Purpose : Basic levels of visual restoration have been achieved following delivery of light sensitive proteins to the surviving cells of the degenerate retina (optogenetics). However, a diversity of cellular light responses naturally exists in the healthy retina and it remains unclear which optogenetic tool is best suited to replicate these native responses. Here we use a mouse model of retinal degeneration devoid of both canonical and ipRGC photoreception (Pde6b^rd1/rd1,Opn4^-/-) to test the hypothesis that three leading optogenetic tools, each targeted to ON-bipolar cells, would produce characteristic retinal ganglion cell (RGC) light responses.

Methods : Retina-degenerate mice of both sexes, lacking native melanopsin and expressing Cre recombinase in retinal ON-bipolar cells (L7.Cre,Pde6b^rd1/rd1,Opn4^-/-) received intravitreal injections (at P45) of saline or adeno-associated virus (AAV2.2) containing either melanopsin (OPN4), rhodopsin (RHO), or red-shifted channelrhodopsin (ReaChR) genes driven by a “floxed” promoter (n=8 per group). Multiple electrode array (MEA) recordings of retinal ganglion cell (RGC) light responses were performed from intact retina explants 8 weeks post injection with a range of intensities of light. Comparisons were performed with 2-way ANOVA with Dunn’s correction.

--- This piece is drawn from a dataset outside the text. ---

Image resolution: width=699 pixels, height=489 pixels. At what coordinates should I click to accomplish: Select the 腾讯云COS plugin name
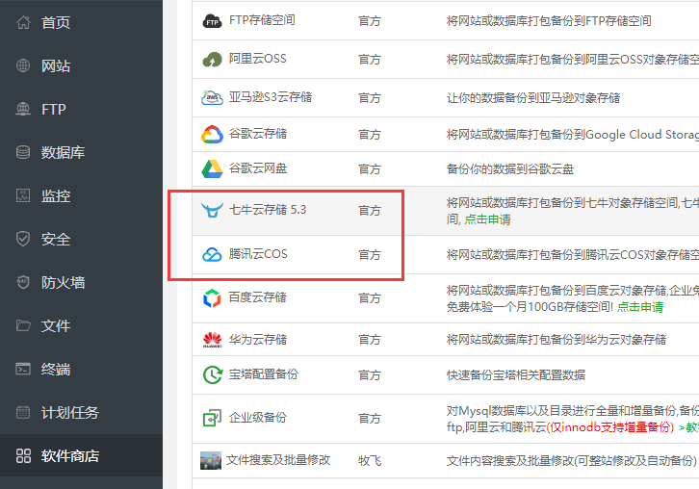click(258, 255)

Results : Melanopsin treated retinae demonstrated slow onset but long-lived RGC light responses that persisted beyond the end of the light stimulus. By comparison, ReaChR responses showed fast onset ‘sustained’ type responses which terminated on stimulus removal, and rhodopsin treated retina showed fast onset but transient “ON” type responses that terminated before light offset. Overall, melanopsin driven responses were most sensitive (EC₅₀=13.63±0.21 log₁₀photonscm^-2s^-1) and ReaChR (EC₅₀=14.21±0.06log₁₀photonscm^-2s^-1) least sensitive (p=0.021).

Conclusions : This direct comparison of leading optogenetic tools (the first of its kind in the literature in the absence of intrinsic light responses) shows that three optogenetic tools drive RGC light responses with different properties (temporal kinetics and sensitivity). Each is evocative of a different type of native RGC response and confirms ON-bipolar targeting of multiple tools as a powerful approach to restore naturalistic neuro-retinal responses, central to optimising optogenetics as an approach to clinical vision restoration.

This is a 2020 ARVO Annual Meeting abstract.